*** Listed records Section Begins ***

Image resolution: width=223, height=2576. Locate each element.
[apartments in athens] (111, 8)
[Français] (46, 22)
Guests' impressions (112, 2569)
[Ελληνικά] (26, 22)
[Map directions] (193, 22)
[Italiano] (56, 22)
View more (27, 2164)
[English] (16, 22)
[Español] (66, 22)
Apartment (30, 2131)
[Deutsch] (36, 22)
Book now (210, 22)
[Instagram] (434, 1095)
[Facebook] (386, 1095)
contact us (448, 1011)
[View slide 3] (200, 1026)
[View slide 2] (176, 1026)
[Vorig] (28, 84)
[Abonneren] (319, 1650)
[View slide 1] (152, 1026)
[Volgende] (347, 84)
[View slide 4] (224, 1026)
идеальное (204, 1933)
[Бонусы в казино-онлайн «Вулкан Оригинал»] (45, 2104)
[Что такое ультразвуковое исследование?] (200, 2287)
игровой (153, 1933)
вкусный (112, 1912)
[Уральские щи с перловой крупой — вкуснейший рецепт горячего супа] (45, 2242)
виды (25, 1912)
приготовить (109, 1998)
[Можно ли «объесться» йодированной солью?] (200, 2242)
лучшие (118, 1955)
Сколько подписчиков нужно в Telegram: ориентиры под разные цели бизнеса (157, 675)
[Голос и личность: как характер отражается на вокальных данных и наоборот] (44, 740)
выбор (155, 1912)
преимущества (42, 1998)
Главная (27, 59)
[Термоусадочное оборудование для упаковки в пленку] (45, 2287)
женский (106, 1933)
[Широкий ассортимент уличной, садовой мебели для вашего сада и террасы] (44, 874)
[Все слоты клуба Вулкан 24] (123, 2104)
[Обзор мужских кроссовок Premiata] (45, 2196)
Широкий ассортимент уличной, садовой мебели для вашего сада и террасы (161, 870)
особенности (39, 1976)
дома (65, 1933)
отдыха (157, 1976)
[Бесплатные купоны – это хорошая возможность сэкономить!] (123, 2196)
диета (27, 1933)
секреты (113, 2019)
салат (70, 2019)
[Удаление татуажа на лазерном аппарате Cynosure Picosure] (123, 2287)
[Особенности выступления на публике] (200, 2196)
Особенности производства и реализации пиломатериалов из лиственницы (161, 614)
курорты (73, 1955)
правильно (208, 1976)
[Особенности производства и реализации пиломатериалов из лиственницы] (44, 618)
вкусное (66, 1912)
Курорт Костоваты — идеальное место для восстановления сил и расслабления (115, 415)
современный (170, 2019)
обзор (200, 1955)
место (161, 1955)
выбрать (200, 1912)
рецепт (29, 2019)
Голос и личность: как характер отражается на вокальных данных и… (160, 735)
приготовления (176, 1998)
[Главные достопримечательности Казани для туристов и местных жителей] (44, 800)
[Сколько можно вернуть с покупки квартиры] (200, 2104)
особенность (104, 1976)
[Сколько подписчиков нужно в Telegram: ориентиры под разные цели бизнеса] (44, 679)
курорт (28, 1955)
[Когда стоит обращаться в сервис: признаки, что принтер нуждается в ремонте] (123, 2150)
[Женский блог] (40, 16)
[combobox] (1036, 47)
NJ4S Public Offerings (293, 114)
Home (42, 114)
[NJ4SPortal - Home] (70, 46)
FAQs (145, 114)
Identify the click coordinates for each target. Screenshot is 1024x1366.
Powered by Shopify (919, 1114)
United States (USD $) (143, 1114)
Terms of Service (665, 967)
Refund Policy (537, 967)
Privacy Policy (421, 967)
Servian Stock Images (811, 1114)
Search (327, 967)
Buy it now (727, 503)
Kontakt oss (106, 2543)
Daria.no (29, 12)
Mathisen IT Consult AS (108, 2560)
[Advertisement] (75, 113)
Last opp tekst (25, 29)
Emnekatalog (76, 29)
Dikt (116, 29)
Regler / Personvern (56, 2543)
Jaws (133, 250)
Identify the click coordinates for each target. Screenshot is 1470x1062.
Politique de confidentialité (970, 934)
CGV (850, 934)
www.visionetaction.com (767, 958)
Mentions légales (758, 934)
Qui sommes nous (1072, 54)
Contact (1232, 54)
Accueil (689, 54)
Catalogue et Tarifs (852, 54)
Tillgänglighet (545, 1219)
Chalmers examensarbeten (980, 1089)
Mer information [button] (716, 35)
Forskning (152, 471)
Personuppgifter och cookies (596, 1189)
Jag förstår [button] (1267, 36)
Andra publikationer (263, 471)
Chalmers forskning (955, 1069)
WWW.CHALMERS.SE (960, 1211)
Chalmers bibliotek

*** Listed records Section Ends ***

● Work task
Copy whichever lines in the listing above contain the word "отражается".

● Your response
[Голос и личность: как характер отражается на вокальных данных и наоборот] (44, 740)
Голос и личность: как характер отражается на вокальных данных и… (160, 735)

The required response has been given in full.